94 S10 120V 9”ADC motor


----------



## Sunking (Aug 10, 2009)

Both are good batteries and about equal in quality. The main difference is you will pay extra for the Trojan name.


----------



## Evford (Nov 5, 2009)

Thank you for the advice.
On one hand I want to get the US batteries because they are going to be 600$ cheaper. On the other hand I am worried about the us batteries not being as good. You say that you think one of the batteries may be defective after 2.5 years and 8000 mile. The previous owners of my ford ranger claim they got 5 years and 20000 miles off of the trojans. I know that most of it has to do with how you use the batteries, and some about luck. 
what is your case?


----------



## Sunking (Aug 10, 2009)

I can only speak for a golf cart POV, but they are both equal other than price. Try starting with the warranties, then spec and weigh it out. I think once you compare the warranty and specs you will find them to be about equal. What will not be equal is price.

The way I see it is like this. You are driving down the road and need gasoline for your wheels. You pull up at an intersection there are two gas stations a Exxon and a Conoco. Exxon sells gas for $3 pg, and Conoco sells for $2.80 pg. Which station do you pull into?


----------



## ZEVUtah (Apr 10, 2008)

Make sure you ask lots of questions about the warranty. The Trojan dealer here in utah told me the warranty does NOT apply to any trojan battery installed in an EV. I called the trojan factory and the story was the same, even though my receipt said 48 month warranty on the receipt. I will NEVER buy another set of Trojan batteries again. 

Buyer beware !!!
KJD


----------



## Evford (Nov 5, 2009)

ok, I like saving money, and when I go to the gas station I do get the cheaper gas, so if the trojans are the same as the US batteries it make more sense to go with the US. 

On last question I have is: how much difference is there between the 244 amp hour and 260 amp hour?
and also does anybody know what kind of charger plug is that of the photo?
my charger is a bycan 120 volt but I don't know if I need an adapter for that or what.

thank you for all of you that helped and will help me learn more.


----------



## ZEVUtah (Apr 10, 2008)

Evford said:


> On last question I have is: how much difference is there between the 244 amp hour and 260 amp hour?


The 244 ah number and the 260 ah number are derived from the 20 hour rating.
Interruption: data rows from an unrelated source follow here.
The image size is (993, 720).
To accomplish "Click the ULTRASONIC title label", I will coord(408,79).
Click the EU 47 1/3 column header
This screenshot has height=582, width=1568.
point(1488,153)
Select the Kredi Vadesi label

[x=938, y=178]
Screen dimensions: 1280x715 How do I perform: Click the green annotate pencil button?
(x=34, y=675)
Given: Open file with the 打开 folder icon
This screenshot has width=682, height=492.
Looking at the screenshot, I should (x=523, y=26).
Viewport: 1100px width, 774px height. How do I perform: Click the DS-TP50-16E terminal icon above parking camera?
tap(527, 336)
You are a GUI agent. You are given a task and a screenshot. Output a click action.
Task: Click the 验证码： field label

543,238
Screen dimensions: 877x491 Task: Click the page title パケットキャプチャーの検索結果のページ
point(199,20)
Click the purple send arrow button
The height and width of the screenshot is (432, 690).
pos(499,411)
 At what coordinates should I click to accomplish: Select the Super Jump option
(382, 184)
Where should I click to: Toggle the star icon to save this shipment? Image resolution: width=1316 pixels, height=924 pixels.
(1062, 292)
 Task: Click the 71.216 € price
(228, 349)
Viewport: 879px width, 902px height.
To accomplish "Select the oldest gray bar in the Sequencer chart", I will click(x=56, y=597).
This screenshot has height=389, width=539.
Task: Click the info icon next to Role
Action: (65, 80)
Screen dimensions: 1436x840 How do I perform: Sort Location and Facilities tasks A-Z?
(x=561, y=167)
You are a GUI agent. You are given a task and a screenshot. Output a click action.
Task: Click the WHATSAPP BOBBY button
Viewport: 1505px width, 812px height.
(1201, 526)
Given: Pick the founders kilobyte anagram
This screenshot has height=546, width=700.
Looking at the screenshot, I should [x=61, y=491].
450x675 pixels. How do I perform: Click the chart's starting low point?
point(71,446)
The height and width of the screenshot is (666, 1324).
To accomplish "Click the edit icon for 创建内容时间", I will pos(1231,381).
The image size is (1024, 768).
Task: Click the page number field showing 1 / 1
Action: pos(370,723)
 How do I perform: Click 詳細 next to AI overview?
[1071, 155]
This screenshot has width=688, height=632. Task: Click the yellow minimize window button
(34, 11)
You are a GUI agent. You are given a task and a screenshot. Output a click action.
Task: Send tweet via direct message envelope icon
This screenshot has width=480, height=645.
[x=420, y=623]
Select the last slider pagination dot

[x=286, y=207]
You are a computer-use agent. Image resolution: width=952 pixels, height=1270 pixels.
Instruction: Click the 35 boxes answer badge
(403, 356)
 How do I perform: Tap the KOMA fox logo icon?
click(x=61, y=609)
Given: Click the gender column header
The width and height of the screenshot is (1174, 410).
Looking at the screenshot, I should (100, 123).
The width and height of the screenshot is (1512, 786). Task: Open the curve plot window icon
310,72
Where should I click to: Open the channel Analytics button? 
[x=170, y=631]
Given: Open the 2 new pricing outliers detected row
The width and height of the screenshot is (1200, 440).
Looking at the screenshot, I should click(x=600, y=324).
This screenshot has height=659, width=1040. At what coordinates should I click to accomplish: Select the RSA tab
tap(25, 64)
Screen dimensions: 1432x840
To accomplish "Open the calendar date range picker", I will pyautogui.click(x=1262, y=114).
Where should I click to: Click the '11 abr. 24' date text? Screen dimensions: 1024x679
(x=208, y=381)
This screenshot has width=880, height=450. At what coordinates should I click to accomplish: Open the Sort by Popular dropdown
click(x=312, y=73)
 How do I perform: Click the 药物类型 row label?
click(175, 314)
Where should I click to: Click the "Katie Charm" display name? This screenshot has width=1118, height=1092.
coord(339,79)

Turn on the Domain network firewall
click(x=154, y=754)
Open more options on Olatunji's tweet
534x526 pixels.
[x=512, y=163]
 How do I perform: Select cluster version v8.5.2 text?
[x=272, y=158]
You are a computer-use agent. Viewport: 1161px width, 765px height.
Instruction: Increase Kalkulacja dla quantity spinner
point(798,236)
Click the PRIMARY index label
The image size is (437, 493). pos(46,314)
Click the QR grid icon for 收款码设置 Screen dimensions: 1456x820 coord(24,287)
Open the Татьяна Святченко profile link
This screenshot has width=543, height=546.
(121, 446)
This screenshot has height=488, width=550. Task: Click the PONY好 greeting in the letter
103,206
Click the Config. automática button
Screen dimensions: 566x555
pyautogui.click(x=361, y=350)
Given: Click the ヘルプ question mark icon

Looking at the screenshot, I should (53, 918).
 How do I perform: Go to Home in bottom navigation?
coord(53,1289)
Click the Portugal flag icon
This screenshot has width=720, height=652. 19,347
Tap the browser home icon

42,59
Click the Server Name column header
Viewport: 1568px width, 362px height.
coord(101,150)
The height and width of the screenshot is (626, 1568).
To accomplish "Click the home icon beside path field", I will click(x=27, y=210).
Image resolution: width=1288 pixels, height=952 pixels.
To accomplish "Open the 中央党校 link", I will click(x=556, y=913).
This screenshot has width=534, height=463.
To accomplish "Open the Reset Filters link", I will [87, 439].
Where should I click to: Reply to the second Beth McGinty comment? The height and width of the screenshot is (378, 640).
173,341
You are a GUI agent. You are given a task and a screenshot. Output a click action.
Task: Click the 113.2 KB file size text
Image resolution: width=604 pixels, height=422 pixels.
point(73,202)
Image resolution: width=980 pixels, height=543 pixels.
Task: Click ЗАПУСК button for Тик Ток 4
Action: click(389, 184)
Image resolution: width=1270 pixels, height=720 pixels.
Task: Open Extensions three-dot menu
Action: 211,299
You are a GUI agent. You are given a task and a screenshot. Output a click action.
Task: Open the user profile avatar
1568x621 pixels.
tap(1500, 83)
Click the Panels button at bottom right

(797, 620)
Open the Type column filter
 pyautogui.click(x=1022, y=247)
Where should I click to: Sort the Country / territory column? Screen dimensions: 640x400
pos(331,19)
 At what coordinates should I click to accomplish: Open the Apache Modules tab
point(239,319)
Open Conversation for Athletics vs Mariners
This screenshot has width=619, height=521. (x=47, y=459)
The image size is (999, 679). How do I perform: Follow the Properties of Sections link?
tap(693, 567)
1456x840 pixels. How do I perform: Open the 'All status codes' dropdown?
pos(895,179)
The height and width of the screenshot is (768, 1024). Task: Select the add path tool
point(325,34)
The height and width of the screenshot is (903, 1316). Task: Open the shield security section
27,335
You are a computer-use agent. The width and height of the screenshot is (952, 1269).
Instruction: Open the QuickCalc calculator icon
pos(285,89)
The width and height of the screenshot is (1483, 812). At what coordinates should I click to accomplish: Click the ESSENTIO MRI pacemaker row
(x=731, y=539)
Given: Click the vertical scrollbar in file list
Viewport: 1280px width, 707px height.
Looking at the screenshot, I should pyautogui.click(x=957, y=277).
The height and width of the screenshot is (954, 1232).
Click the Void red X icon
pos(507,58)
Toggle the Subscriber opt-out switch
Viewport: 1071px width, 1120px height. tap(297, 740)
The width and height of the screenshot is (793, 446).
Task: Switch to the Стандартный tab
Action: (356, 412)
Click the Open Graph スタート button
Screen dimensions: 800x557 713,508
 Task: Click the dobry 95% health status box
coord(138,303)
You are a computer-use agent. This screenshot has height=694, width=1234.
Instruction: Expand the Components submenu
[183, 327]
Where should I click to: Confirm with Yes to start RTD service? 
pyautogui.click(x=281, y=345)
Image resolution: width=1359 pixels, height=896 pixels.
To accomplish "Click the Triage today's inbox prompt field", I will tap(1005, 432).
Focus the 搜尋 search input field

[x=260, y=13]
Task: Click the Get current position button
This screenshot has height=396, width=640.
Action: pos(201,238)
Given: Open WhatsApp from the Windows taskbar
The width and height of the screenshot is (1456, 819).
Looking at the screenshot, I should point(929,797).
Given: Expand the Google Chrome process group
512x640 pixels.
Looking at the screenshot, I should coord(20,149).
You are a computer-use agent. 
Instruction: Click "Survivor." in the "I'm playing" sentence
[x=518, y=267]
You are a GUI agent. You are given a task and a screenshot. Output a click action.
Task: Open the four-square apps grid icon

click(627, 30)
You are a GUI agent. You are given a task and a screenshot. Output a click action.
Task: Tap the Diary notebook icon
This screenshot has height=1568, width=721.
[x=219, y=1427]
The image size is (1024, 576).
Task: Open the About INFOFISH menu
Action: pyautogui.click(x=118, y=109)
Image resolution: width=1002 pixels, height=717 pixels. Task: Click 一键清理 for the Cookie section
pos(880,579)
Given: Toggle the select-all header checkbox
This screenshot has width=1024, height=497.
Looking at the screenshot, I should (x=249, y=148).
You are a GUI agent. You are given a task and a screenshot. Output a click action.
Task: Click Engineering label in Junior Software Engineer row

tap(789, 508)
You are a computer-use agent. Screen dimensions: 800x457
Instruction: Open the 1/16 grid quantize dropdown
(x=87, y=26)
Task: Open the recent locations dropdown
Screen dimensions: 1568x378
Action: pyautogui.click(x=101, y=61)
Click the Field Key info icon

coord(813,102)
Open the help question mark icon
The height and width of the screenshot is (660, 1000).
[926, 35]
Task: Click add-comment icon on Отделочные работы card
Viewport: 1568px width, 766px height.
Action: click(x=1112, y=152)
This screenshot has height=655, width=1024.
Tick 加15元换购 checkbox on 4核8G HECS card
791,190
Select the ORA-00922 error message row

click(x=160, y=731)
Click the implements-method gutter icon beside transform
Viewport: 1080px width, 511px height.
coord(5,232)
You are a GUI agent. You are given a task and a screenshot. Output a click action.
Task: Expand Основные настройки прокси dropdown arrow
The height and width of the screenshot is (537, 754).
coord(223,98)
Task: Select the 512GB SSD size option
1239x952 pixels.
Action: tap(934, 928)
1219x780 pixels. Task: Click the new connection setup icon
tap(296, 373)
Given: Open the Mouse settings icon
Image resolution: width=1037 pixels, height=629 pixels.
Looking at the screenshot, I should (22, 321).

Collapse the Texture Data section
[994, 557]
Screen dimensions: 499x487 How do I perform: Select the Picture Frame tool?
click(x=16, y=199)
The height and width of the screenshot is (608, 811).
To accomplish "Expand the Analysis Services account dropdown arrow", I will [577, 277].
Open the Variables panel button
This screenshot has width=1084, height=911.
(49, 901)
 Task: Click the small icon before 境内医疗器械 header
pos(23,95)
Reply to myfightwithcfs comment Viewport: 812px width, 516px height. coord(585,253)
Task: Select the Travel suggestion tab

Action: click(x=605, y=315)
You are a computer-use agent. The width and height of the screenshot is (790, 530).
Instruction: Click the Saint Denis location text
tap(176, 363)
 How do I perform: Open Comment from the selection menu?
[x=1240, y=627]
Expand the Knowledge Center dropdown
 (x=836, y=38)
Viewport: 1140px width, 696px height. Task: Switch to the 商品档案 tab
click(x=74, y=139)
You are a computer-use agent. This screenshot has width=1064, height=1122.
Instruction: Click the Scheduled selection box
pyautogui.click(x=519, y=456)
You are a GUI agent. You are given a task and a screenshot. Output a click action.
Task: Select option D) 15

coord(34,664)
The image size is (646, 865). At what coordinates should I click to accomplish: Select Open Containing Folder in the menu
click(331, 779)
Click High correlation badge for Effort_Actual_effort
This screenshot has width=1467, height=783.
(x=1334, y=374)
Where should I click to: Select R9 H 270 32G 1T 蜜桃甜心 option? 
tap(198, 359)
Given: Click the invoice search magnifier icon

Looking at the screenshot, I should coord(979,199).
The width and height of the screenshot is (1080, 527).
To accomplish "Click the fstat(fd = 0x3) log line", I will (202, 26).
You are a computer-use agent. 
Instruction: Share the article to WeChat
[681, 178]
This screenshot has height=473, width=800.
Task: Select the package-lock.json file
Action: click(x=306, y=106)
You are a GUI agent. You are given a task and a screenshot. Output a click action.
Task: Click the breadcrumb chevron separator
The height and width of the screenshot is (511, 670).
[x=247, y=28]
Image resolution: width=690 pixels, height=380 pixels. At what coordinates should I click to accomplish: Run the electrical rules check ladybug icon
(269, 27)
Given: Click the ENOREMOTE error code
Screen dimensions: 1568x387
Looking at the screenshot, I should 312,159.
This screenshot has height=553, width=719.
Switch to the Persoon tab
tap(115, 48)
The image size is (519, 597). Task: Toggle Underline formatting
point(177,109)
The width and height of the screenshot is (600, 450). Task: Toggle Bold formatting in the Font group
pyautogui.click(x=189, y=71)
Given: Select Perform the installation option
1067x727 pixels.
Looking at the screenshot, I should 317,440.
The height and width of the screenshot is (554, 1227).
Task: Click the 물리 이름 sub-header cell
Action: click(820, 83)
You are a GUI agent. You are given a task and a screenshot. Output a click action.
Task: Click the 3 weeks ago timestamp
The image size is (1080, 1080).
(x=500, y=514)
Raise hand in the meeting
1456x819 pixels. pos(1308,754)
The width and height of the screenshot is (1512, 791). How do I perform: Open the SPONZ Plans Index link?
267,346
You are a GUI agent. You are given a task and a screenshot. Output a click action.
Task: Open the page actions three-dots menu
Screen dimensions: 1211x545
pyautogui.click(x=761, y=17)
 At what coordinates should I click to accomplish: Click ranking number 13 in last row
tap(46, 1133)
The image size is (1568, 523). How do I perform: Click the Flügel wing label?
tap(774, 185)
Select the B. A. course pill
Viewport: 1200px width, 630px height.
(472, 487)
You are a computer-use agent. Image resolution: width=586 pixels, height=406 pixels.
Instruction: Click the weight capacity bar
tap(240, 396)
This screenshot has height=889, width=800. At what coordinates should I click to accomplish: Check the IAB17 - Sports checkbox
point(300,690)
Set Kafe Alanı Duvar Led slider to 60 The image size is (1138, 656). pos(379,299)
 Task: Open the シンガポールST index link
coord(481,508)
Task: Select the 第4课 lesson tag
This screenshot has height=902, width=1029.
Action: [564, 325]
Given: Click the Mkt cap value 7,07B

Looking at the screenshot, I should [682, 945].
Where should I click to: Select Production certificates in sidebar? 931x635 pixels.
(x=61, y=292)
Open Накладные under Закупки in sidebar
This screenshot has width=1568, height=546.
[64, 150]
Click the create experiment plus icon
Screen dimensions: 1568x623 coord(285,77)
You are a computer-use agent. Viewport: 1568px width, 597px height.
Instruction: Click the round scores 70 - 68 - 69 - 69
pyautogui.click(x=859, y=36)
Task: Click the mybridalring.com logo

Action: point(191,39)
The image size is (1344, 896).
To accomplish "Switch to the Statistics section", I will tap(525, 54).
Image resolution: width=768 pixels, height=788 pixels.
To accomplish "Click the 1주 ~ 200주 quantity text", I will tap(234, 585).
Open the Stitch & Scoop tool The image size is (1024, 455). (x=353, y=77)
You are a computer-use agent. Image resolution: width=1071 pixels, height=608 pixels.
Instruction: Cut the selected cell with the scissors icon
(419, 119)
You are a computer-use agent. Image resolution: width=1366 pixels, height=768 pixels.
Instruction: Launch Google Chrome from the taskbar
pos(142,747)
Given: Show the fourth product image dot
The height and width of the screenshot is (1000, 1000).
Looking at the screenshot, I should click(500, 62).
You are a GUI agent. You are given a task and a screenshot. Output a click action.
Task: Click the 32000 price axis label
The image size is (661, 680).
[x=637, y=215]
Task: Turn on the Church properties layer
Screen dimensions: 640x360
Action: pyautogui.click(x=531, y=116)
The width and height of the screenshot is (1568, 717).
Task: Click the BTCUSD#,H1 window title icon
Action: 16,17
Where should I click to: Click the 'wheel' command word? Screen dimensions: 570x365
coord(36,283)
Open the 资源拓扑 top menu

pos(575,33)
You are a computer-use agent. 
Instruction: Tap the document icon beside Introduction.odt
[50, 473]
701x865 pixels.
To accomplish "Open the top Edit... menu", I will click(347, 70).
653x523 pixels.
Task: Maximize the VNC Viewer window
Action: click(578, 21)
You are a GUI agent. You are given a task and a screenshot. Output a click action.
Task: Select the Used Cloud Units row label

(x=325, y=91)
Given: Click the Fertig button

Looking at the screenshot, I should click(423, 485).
If the battery load is very small for 20 hours how much can it deliver ?
For example 13 amps for 20 hours = 260 ah rating. 

When driving your EV you are going to pull a lot more amps than 13 and the battery will give you much LESS than 260 ah. Take a look at the 75 amp rating and see how many minutes the battery will give you. This is a much better number to use for our real world conditions. My toyota mini truck pulls about 75 amps when doing 50-55 mph on level ground. 

http://www.usbattery.com/usb_us145xc_golf.html
http://www.trojanbattery.com/Products/GolfCart.aspx

From the factory specs we have Trojan at 145 minutes and US battery at 154 minutes. 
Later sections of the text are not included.